- Date: October
- Location: Kansas City, Missouri, U.S.
- Event type: Road
- Distance: Marathon
- Primary sponsor: Garmin
- Established: 1979 (47 years ago)
- Official site: https://sportkc.org/marathon
- Participants: 1227 finishers (2019)

= Kansas City Marathon =

Annual race in the United States held since 1979

The Kansas City Marathon is a 26.2 mi race held the 3rd Saturday of every October in Kansas City, Missouri, United States.
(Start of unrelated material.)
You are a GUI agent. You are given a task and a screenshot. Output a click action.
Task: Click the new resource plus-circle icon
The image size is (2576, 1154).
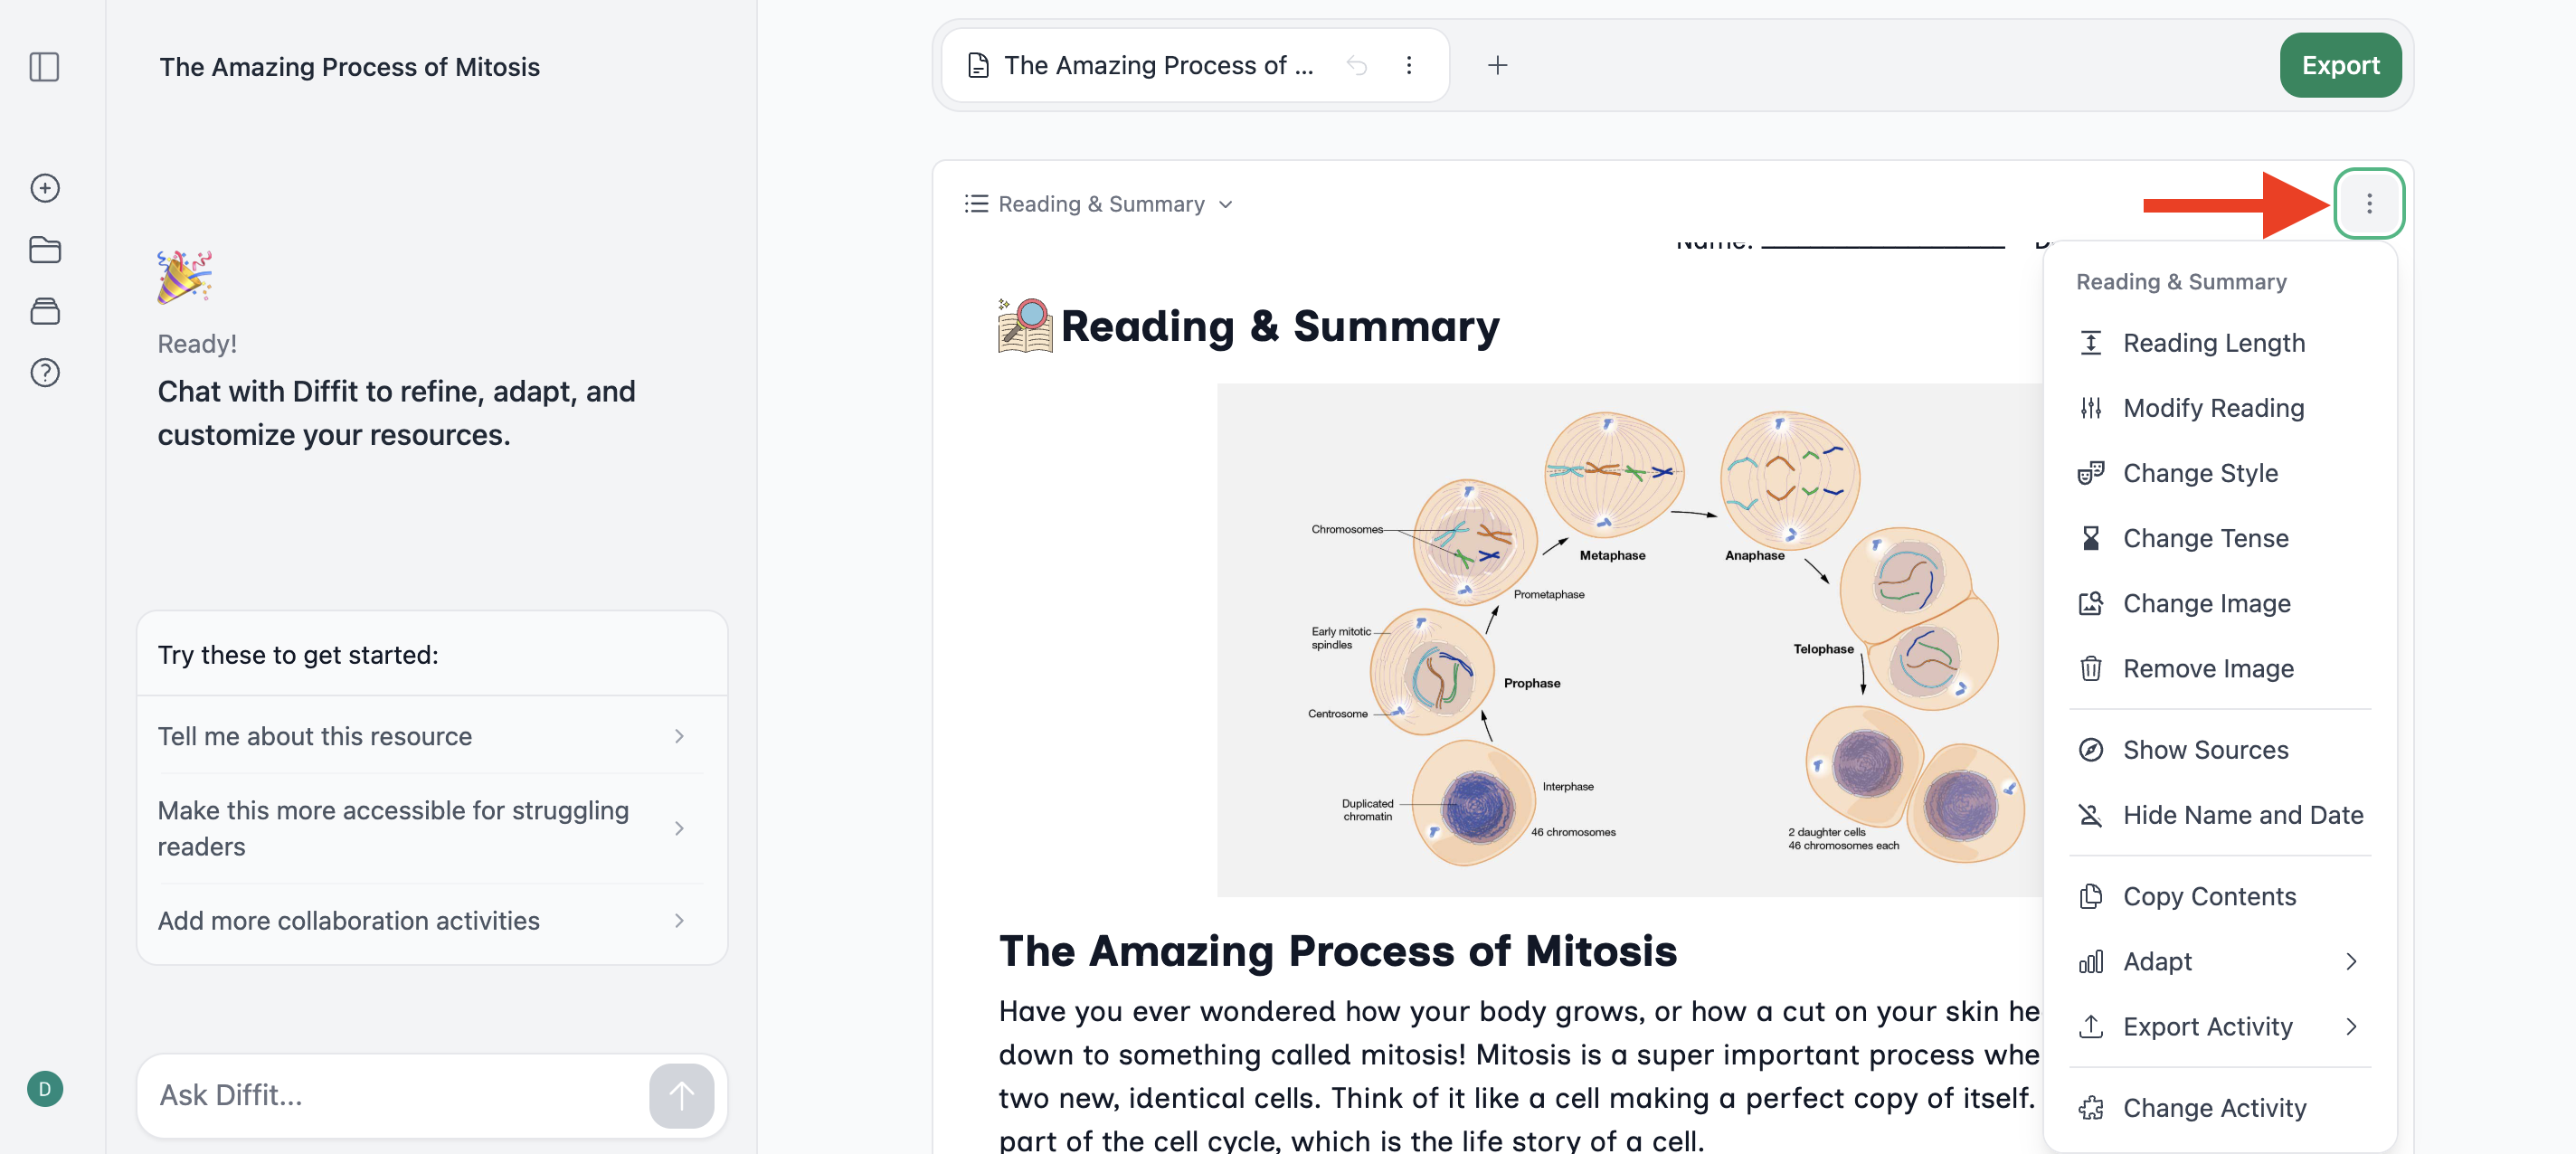point(44,188)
First held in 1979, it is the second largest marathon in Missouri. An official time from the Kansas City Marathon can be used to qualify for the Boston Marathon.

It includes a 5K, 10K and half-marathon in addition to the traditional marathon race.

== History ==

The marathon was first held in 1979 as the Macy's Marathon.

The first Kansas City Marathon was held May 6, 1984 and was won by John Case in 2:35:01 and Connie Burroughs in 3:19:57. <Kansas City Star May 7, 1984, Section C, page 1).

In 2005, the marathon was just under 0.4 mi short.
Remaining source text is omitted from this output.